Warren Du PreezWarren Du Preez and Nick Thornton Jones have been collaborating since 1998, developing imagery for the likes of Alexander McQueen, Cartier, Nike, I-D, Visionaire, Numero and The New York Times. Which brings us to their latest collaboration, creating artwork, music video’s and ethereal light installations for UNKLE and this week’s Daydreaming With…James Lavelle exhibition at Haunch of Venison. jotta visited them in their east London Studio to find about their collaborative process and their creative impulse.
“There always has to be colour, life and magic!”, I have been in the studio of Warren Du Preez and Nick Thornton Jones for about an hour, and after talking about a range of topics from philosophy, choreography, music and art to fashion, we are getting down to the fundamentals.
“It constantly comes back to this need to change the way we see the world”, says Warren, “…this need to go into the studio everyday and experiment until something interesting comes along.”
It is this constant experimentation allied to creating “their own distorted reality” that has enabled them over the last decade to create iconic images across fashion, music and advertising. Their photographs depict a world in constant flux, light becomes a tool to disfigure form. The figures in Warren and Nick’s work always seems to be at a point of dissolution. They have created something which is both immediately recognisable and indefinable at the same time.
The two met whilst Nick was working as an art editor at the Sunday Times in the mid-nineties, Nick recalls, “Warren’s work was the most coherent and eclectic portfolio of the bunch that came in, there was a level of experimentation and a need to look at something different that really stood out.” For Warren, after years of working as a prominent photographer he felt a need to work collaboratively, an attempt to “demise the ego” and work with a “fusion of popular forms”, as if his imagination and ambition could not be contained by one medium. Their collaboration has proved fruitful, with commissions for clients as diverse as Alexander McQueen, Bjork and BMW, it’s enabled this work to reap the benefit of their shared dialogue.

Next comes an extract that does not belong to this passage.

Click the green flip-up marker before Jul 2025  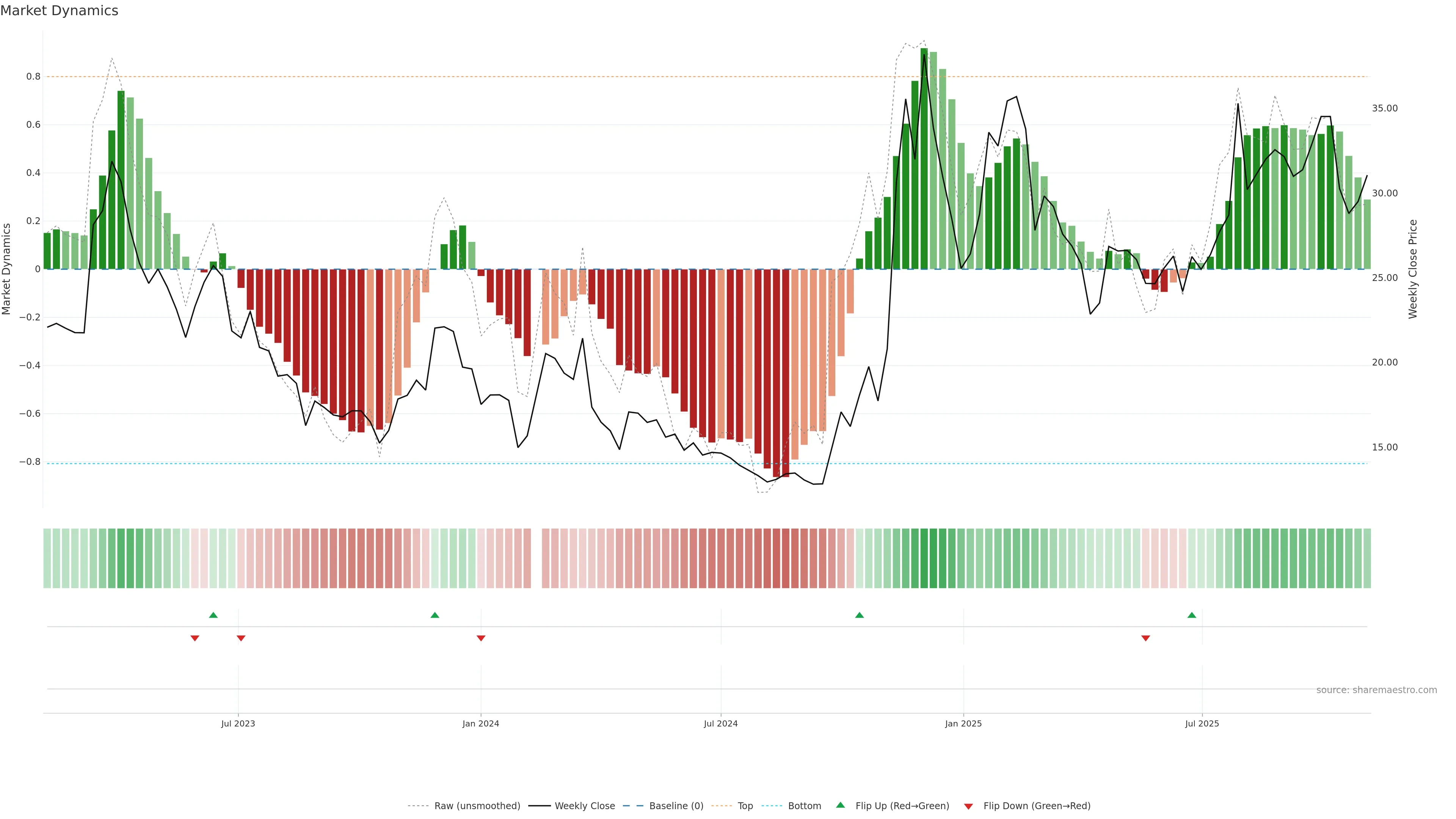tap(1191, 615)
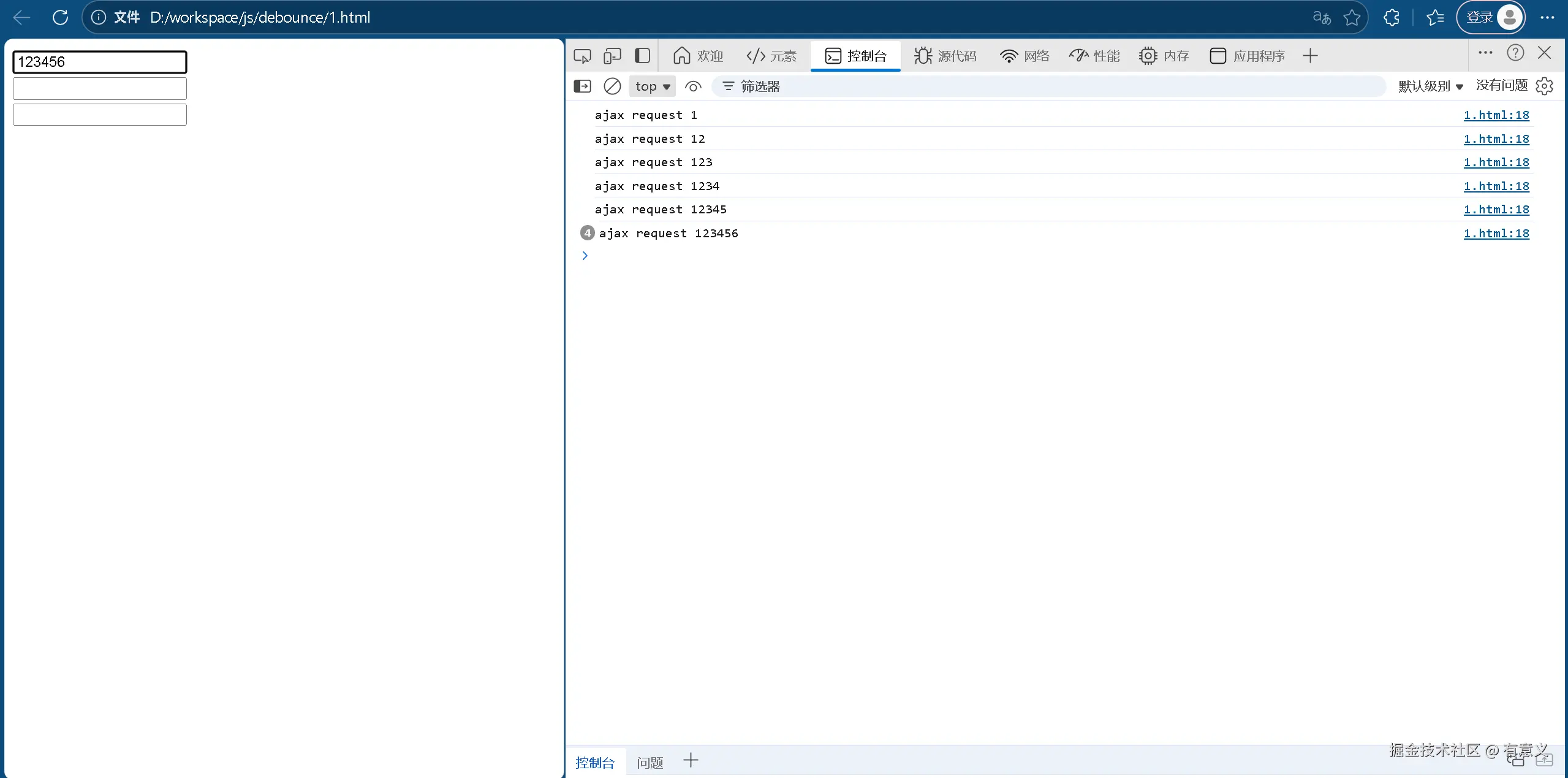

The strength of the work resides in their opposing sensibilities, their use of contemporary and seemingly antiquated technology. ‘”Our work doesn’t belong to a specific time or reference one thing,” Nick states, “it’s our perception of multiple things.” The abiding impulse is to “explore, experiment and try to create new resonance out of originality.”
Renowned for their “uber-futurist” aesthetic, this attempt to connect the modernist need for aesthetic renewal whilst conflating technologies from different eras seem integral to their approach. Or, as Warren says “People see us as very modern but from a craftsmanship point of view we capture everything in camera.”
Ten years into the 21st century it is increasingly difficult to differentiate between artistic, musical and other creative activity. Images and sounds are created, uploaded and downloaded into a continuous cycle of content. It is in these conditions that Warren and Nick work, and at the heart of their work is the desire to challenge artistic ghettos and bring their work into the broadest canvas, popular culture.
It is a move that is best articulated by their work on the new UNKLE album, which will be on display in DayDreaming With…”The artwork for the new UNKLE album was completed before the music, so that in fact the artwork inspired the music.” This loop of influence is an integral to the way that they work, it is impossible to know where one conversation starts and where it can lead to. All these images and sounds become cultural artefacts, telling us things about the way that we live. An advert can work on two levels, as a promotional tool, but also as a piece of pure theatre. These forms are resilient, cultural artefacts that will outlive the political and economic systems that create them.
And so we finish where we started, with Warren and Nick trying to explain the “magical” and “alchemical” process of image making. “We believe in magic, it’s almost like we are trying prove that there is something more out there, beyond what people are thinking about.” jotta leaves the sanctuary of their studio, the lab where the magics happens, into gloomy August weather, with this phrase echoing.